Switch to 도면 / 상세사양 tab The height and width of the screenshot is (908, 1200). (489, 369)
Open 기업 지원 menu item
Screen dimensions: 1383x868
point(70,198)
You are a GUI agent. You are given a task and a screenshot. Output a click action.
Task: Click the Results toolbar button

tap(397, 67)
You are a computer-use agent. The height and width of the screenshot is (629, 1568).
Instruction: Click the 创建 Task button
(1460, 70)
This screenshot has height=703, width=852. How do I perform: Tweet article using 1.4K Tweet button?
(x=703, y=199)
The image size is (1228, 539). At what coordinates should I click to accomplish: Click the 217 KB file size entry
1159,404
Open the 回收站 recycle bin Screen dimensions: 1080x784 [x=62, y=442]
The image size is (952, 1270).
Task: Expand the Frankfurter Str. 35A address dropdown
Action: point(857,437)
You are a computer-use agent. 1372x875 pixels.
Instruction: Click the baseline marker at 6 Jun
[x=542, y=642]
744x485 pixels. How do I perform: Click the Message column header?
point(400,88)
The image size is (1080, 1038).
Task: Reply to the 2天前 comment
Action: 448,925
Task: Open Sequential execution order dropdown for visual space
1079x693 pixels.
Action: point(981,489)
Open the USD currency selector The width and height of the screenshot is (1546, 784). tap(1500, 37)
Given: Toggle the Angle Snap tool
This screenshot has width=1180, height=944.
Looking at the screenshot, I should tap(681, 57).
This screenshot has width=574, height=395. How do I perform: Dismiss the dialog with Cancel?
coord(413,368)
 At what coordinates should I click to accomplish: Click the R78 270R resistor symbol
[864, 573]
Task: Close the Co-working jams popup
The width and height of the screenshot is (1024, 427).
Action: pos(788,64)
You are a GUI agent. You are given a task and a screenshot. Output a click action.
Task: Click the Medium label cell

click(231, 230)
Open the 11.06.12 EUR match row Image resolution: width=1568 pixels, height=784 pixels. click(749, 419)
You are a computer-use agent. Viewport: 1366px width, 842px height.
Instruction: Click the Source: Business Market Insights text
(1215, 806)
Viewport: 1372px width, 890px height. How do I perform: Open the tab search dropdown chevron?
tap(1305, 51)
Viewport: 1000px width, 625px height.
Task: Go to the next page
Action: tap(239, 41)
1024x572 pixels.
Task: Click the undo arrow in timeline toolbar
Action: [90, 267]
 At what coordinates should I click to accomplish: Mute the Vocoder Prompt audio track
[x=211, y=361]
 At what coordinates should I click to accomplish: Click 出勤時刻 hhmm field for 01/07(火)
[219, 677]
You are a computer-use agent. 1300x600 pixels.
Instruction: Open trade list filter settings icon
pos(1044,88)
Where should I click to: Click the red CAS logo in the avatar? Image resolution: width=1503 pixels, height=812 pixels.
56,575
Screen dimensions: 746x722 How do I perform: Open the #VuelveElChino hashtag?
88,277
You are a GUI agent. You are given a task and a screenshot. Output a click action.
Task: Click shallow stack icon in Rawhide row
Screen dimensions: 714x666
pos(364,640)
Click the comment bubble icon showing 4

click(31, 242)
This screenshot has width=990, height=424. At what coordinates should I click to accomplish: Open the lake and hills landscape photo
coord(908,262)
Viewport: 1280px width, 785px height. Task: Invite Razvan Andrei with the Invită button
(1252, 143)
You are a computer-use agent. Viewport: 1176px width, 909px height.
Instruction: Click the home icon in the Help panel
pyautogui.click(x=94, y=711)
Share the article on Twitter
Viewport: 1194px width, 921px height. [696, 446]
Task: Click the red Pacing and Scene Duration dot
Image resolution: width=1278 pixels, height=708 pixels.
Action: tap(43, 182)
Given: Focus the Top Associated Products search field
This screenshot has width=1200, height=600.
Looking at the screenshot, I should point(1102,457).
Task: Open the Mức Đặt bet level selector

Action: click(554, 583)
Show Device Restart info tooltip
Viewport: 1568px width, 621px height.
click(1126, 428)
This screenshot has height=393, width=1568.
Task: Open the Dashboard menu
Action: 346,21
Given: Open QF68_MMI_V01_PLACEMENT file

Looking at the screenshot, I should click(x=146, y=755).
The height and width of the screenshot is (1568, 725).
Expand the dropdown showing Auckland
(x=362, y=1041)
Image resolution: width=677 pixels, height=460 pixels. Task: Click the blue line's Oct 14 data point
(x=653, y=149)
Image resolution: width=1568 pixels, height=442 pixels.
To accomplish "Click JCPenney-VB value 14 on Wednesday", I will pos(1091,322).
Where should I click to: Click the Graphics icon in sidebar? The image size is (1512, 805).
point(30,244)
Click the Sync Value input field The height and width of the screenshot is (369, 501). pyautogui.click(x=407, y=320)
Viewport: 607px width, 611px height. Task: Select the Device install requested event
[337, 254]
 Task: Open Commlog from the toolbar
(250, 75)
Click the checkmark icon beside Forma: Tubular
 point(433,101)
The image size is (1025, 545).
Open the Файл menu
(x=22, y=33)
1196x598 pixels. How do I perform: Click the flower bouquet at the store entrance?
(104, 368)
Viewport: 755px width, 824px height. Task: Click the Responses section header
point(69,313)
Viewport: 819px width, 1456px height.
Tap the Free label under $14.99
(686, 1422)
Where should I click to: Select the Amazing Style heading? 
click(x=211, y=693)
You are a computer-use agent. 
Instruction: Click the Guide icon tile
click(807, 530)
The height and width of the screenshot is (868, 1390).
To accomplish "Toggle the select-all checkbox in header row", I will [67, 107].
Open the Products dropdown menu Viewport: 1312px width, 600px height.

--------------------------------------------------

Given request: Recast the items above as a Markdown table with the columns No. and Line, one numbered row per line and no rows for blank lines.

Correct output:
| No. | Line |
|---|---|
| 1 | Switch to 도면 / 상세사양 tab The height and width of the screenshot is (908, 1200). (489, 369) |
| 2 | Open 기업 지원 menu item |
| 3 | Screen dimensions: 1383x868 |
| 4 | point(70,198) |
| 5 | You are a GUI agent. You are given a task and a screenshot. Output a click action. |
| 6 | Task: Click the Results toolbar button |
| 7 | tap(397, 67) |
| 8 | You are a computer-use agent. The height and width of the screenshot is (629, 1568). |
| 9 | Instruction: Click the 创建 Task button |
| 10 | (1460, 70) |
| 11 | This screenshot has height=703, width=852. How do I perform: Tweet article using 1.4K Tweet button? |
| 12 | (x=703, y=199) |
| 13 | The image size is (1228, 539). At what coordinates should I click to accomplish: Click the 217 KB file size entry |
| 14 | 1159,404 |
| 15 | Open the 回收站 recycle bin Screen dimensions: 1080x784 [x=62, y=442] |
| 16 | The image size is (952, 1270). |
| 17 | Task: Expand the Frankfurter Str. 35A address dropdown |
| 18 | Action: point(857,437) |
| 19 | You are a computer-use agent. 1372x875 pixels. |
| 20 | Instruction: Click the baseline marker at 6 Jun |
| 21 | [x=542, y=642] |
| 22 | 744x485 pixels. How do I perform: Click the Message column header? |
| 23 | point(400,88) |
| 24 | The image size is (1080, 1038). |
| 25 | Task: Reply to the 2天前 comment |
| 26 | Action: 448,925 |
| 27 | Task: Open Sequential execution order dropdown for visual space |
| 28 | 1079x693 pixels. |
| 29 | Action: point(981,489) |
| 30 | Open the USD currency selector The width and height of the screenshot is (1546, 784). tap(1500, 37) |
| 31 | Given: Toggle the Angle Snap tool |
| 32 | This screenshot has width=1180, height=944. |
| 33 | Looking at the screenshot, I should tap(681, 57). |
| 34 | This screenshot has width=574, height=395. How do I perform: Dismiss the dialog with Cancel? |
| 35 | coord(413,368) |
| 36 |  At what coordinates should I click to accomplish: Click the R78 270R resistor symbol |
| 37 | [864, 573] |
| 38 | Task: Close the Co-working jams popup |
| 39 | The width and height of the screenshot is (1024, 427). |
| 40 | Action: pos(788,64) |
| 41 | You are a GUI agent. You are given a task and a screenshot. Output a click action. |
| 42 | Task: Click the Medium label cell |
| 43 | click(231, 230) |
| 44 | Open the 11.06.12 EUR match row Image resolution: width=1568 pixels, height=784 pixels. click(749, 419) |
| 45 | You are a computer-use agent. Viewport: 1366px width, 842px height. |
| 46 | Instruction: Click the Source: Business Market Insights text |
| 47 | (1215, 806) |
| 48 | Viewport: 1372px width, 890px height. How do I perform: Open the tab search dropdown chevron? |
| 49 | tap(1305, 51) |
| 50 | Viewport: 1000px width, 625px height. |
| 51 | Task: Go to the next page |
| 52 | Action: tap(239, 41) |
| 53 | 1024x572 pixels. |
| 54 | Task: Click the undo arrow in timeline toolbar |
| 55 | Action: [90, 267] |
| 56 |  At what coordinates should I click to accomplish: Mute the Vocoder Prompt audio track |
| 57 | [x=211, y=361] |
| 58 |  At what coordinates should I click to accomplish: Click 出勤時刻 hhmm field for 01/07(火) |
| 59 | [219, 677] |
| 60 | You are a computer-use agent. 1300x600 pixels. |
| 61 | Instruction: Open trade list filter settings icon |
| 62 | pos(1044,88) |
| 63 | Where should I click to: Click the red CAS logo in the avatar? Image resolution: width=1503 pixels, height=812 pixels. |
| 64 | 56,575 |
| 65 | Screen dimensions: 746x722 How do I perform: Open the #VuelveElChino hashtag? |
| 66 | 88,277 |
| 67 | You are a GUI agent. You are given a task and a screenshot. Output a click action. |
| 68 | Task: Click shallow stack icon in Rawhide row |
| 69 | Screen dimensions: 714x666 |
| 70 | pos(364,640) |
| 71 | Click the comment bubble icon showing 4 |
| 72 | click(31, 242) |
| 73 | This screenshot has width=990, height=424. At what coordinates should I click to accomplish: Open the lake and hills landscape photo |
| 74 | coord(908,262) |
| 75 | Viewport: 1280px width, 785px height. Task: Invite Razvan Andrei with the Invită button |
| 76 | (1252, 143) |
| 77 | You are a computer-use agent. Viewport: 1176px width, 909px height. |
| 78 | Instruction: Click the home icon in the Help panel |
| 79 | pyautogui.click(x=94, y=711) |
| 80 | Share the article on Twitter |
| 81 | Viewport: 1194px width, 921px height. [696, 446] |
| 82 | Task: Click the red Pacing and Scene Duration dot |
| 83 | Image resolution: width=1278 pixels, height=708 pixels. |
| 84 | Action: tap(43, 182) |
| 85 | Given: Focus the Top Associated Products search field |
| 86 | This screenshot has width=1200, height=600. |
| 87 | Looking at the screenshot, I should point(1102,457). |
| 88 | Task: Open the Mức Đặt bet level selector |
| 89 | Action: click(554, 583) |
| 90 | Show Device Restart info tooltip |
| 91 | Viewport: 1568px width, 621px height. |
| 92 | click(1126, 428) |
| 93 | This screenshot has height=393, width=1568. |
| 94 | Task: Open the Dashboard menu |
| 95 | Action: 346,21 |
| 96 | Given: Open QF68_MMI_V01_PLACEMENT file |
| 97 | Looking at the screenshot, I should click(x=146, y=755). |
| 98 | The height and width of the screenshot is (1568, 725). |
| 99 | Expand the dropdown showing Auckland |
| 100 | (x=362, y=1041) |
| 101 | Image resolution: width=677 pixels, height=460 pixels. Task: Click the blue line's Oct 14 data point |
| 102 | (x=653, y=149) |
| 103 | Image resolution: width=1568 pixels, height=442 pixels. |
| 104 | To accomplish "Click JCPenney-VB value 14 on Wednesday", I will pos(1091,322). |
| 105 | Where should I click to: Click the Graphics icon in sidebar? The image size is (1512, 805). |
| 106 | point(30,244) |
| 107 | Click the Sync Value input field The height and width of the screenshot is (369, 501). pyautogui.click(x=407, y=320) |
| 108 | Viewport: 607px width, 611px height. Task: Select the Device install requested event |
| 109 | [337, 254] |
| 110 |  Task: Open Commlog from the toolbar |
| 111 | (250, 75) |
| 112 | Click the checkmark icon beside Forma: Tubular |
| 113 |  point(433,101) |
| 114 | The image size is (1025, 545). |
| 115 | Open the Файл menu |
| 116 | (x=22, y=33) |
| 117 | 1196x598 pixels. How do I perform: Click the flower bouquet at the store entrance? |
| 118 | (104, 368) |
| 119 | Viewport: 755px width, 824px height. Task: Click the Responses section header |
| 120 | point(69,313) |
| 121 | Viewport: 819px width, 1456px height. |
| 122 | Tap the Free label under $14.99 |
| 123 | (686, 1422) |
| 124 | Where should I click to: Select the Amazing Style heading?  |
| 125 | click(x=211, y=693) |
| 126 | You are a computer-use agent.  |
| 127 | Instruction: Click the Guide icon tile |
| 128 | click(807, 530) |
| 129 | The height and width of the screenshot is (868, 1390). |
| 130 | To accomplish "Toggle the select-all checkbox in header row", I will [67, 107]. |
| 131 | Open the Products dropdown menu Viewport: 1312px width, 600px height. |